Anyway, the title says it all: it's (past) time to move on. As far as iOS goes, Flash is dead. Folks like KnightWRX and macUser2007 can multi-post until they're blue in the face... it doesn't matter. **Nothing** they say matters. Millions upon millions of iOS users are happy (ecstatic even) without Flash.

Get over it. :cool: Go buy a 'droid and disappear. :)
[me, i'll be picking up a new touch in a week or so.]
 
The iPhone didn't even give its owner the chance. Lack of choice is not choice.

No, the website didn't give the iPhone owner a chance. Requiring a proprietary plugin to view your website is not a choice, it's a mandate. And if Flash were an Apple technology, people would be up in arms over Apple's "lock-in" of the Web.

But since it's Adobe, no one seems to mind. :rolleyes:
 
No, the website didn't give the iPhone owner a chance. Requiring a proprietary plugin to view your website is not a choice, it's a mandate.

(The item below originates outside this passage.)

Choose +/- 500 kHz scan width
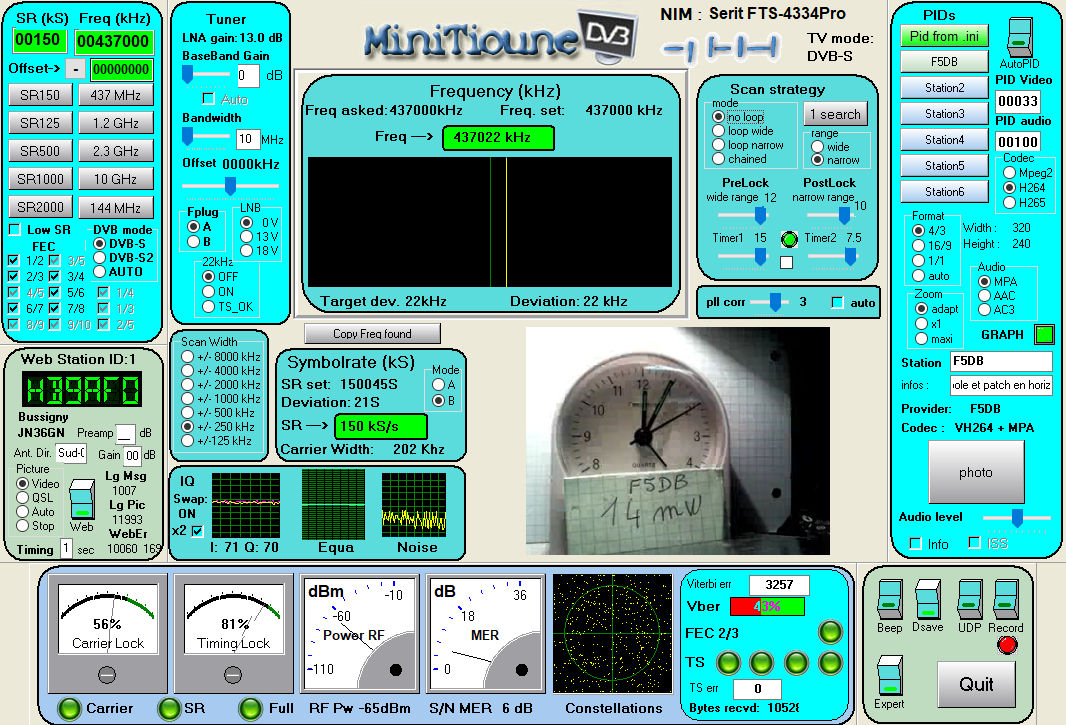This screenshot has height=725, width=1066. point(187,411)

Don't get me started on Apple's contribution to mobile site fragmentation.

There are plenty of websites that have iPhone-specific pages/apps, using Apple's special meta-tags that other mobile browsers don't recognize, and without which the pages look bad and/or don't work correctly.

And if Flash were an Apple technology, people would be up in arms over Apple's "lock-in" of the Web.

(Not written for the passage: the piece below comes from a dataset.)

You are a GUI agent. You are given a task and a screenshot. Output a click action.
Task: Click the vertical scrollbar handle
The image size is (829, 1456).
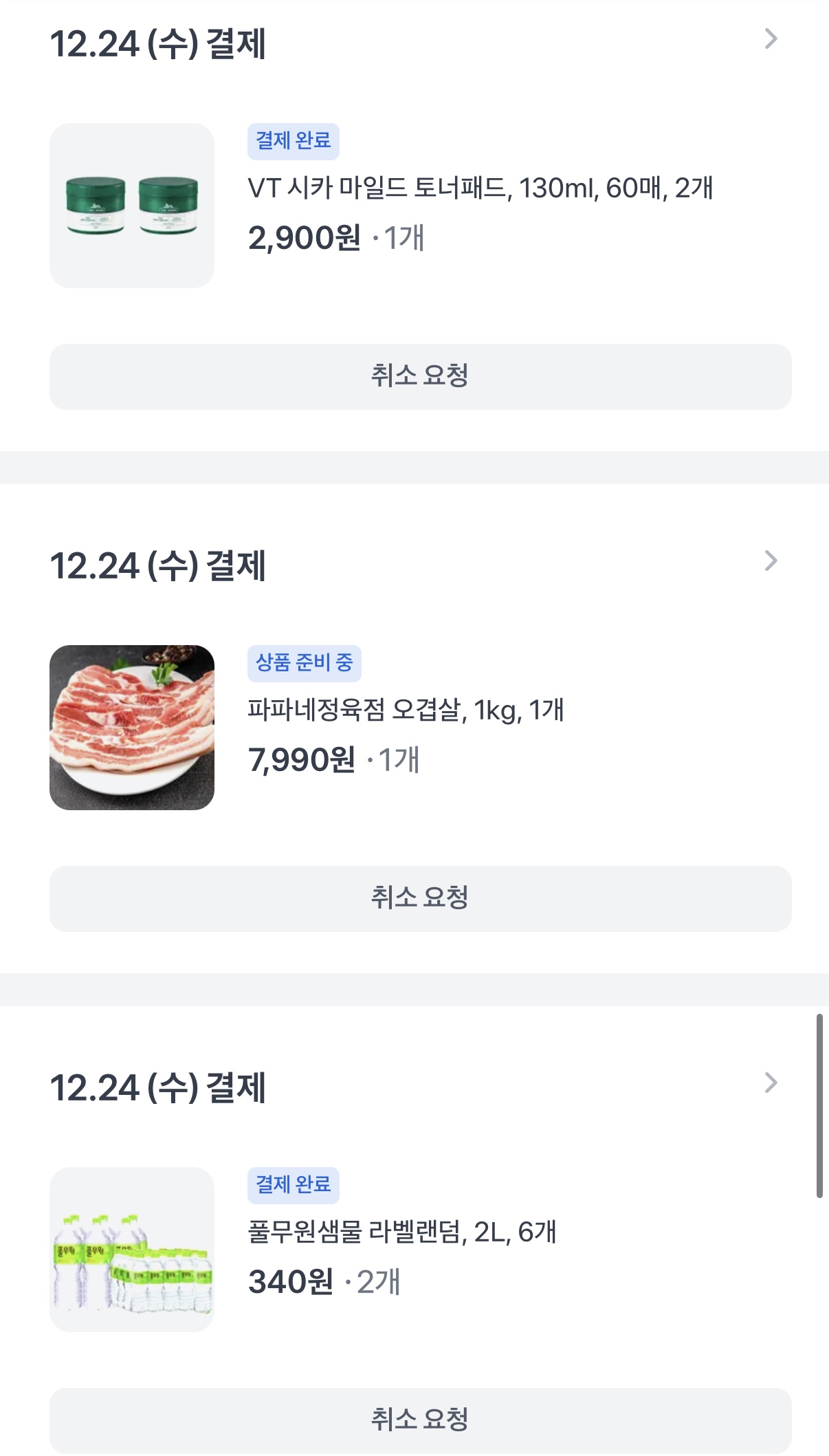pyautogui.click(x=819, y=1106)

I think we'll start to see more people wondering why Apple locks its users out of Flash support, while their Android-using friends are not so held back.

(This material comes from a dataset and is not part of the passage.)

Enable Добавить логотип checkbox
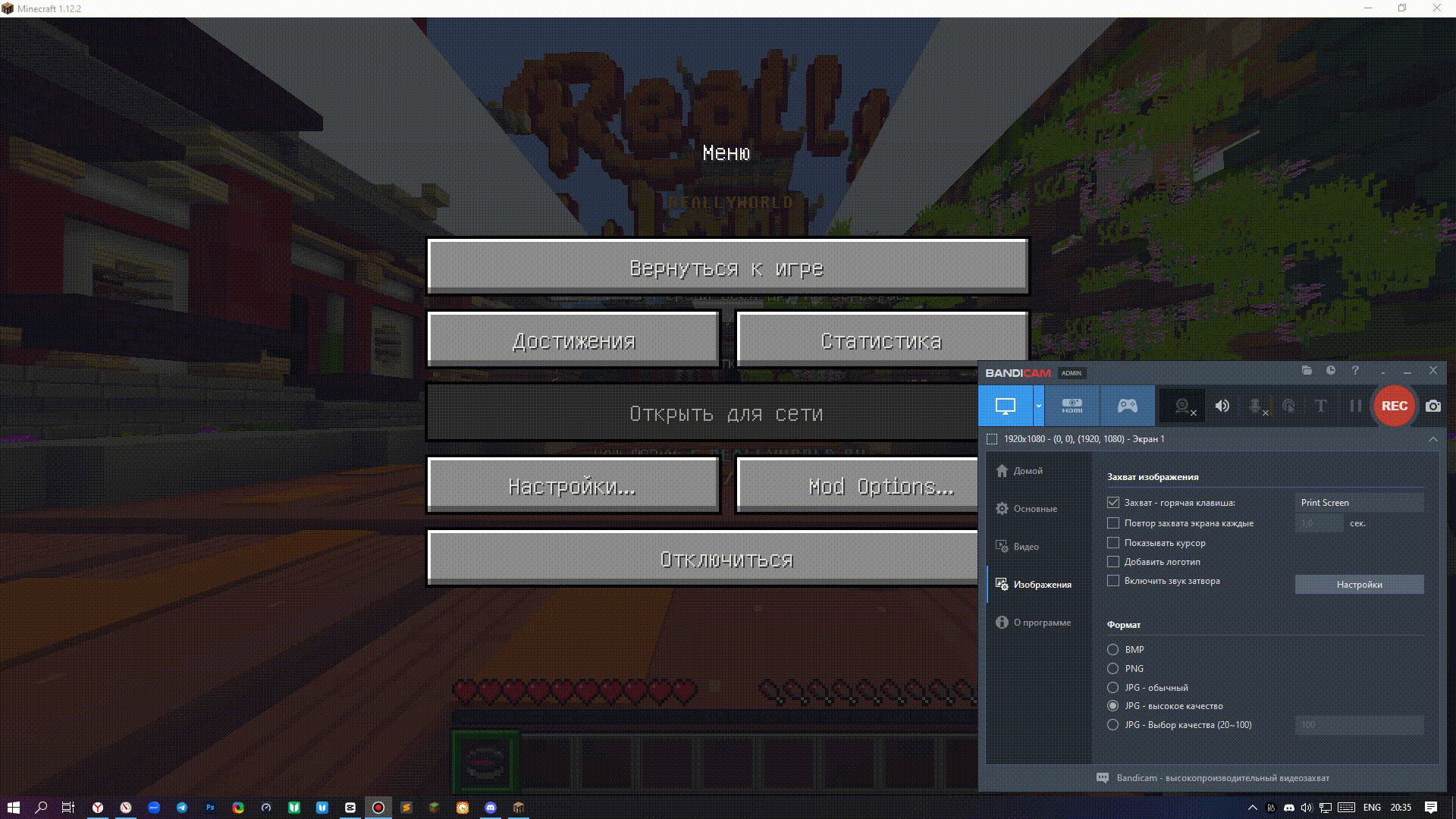Viewport: 1456px width, 819px height. click(1113, 561)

But since it's Adobe, no one seems to mind. :rolleyes:

Don't worry. Apple gets by with plenty of things that other companies would be nailed for :)
 
Don't get me started on Apple's contribution to mobile site fragmentation.

There are plenty of websites that have iPhone-specific pages/apps, using Apple's special meta-tags that other mobile browsers don't recognize, and without which the pages look bad and/or don't work correctly.

What are "Apple's special meta-tags"?
 
I think we'll start to see more people wondering why Apple locks its users out of Flash support, while their Android-using friends are not so held back.
"More people wondering" ??? Really?

Dream on. Flash is increasingly irrelevant every day... except for goofy sites like that nunnienunnie nonsense you posted. [got any useful examples?] Anyway —if Flash's *mobile* performance ever does improve —be sure to send a thank-you note to SJ for giving Adobe his boot where the sun don't shine, and getting them off their lazy butts.

:p
 
Anyway, the title says it all: it's (past) time to move on. As far as iOS goes, Flash is dead. Folks like KnightWRX and macUser2007 can multi-post until they're blue in the face... it doesn't matter. **Nothing** they say matters. Millions upon millions of iOS users are happy (ecstatic even) without Flash.

Get over it. :cool: Go buy a 'droid and disappear. :)
[me, i'll be picking up a new touch in a week or so.]

Folks like Hal Itosis can multi-post until they're blue in the face... it doesn't matter. I still own a Mac and an iPhone and other Apple peripherals and will continue visiting this forum. :rolleyes:

I didn't answer the guy's last post nor the one on the last page because it suffered from TL;DR syndrome. Guy replies to 1 line with a novel. Forget it, I don't read people that like to hear themselves type.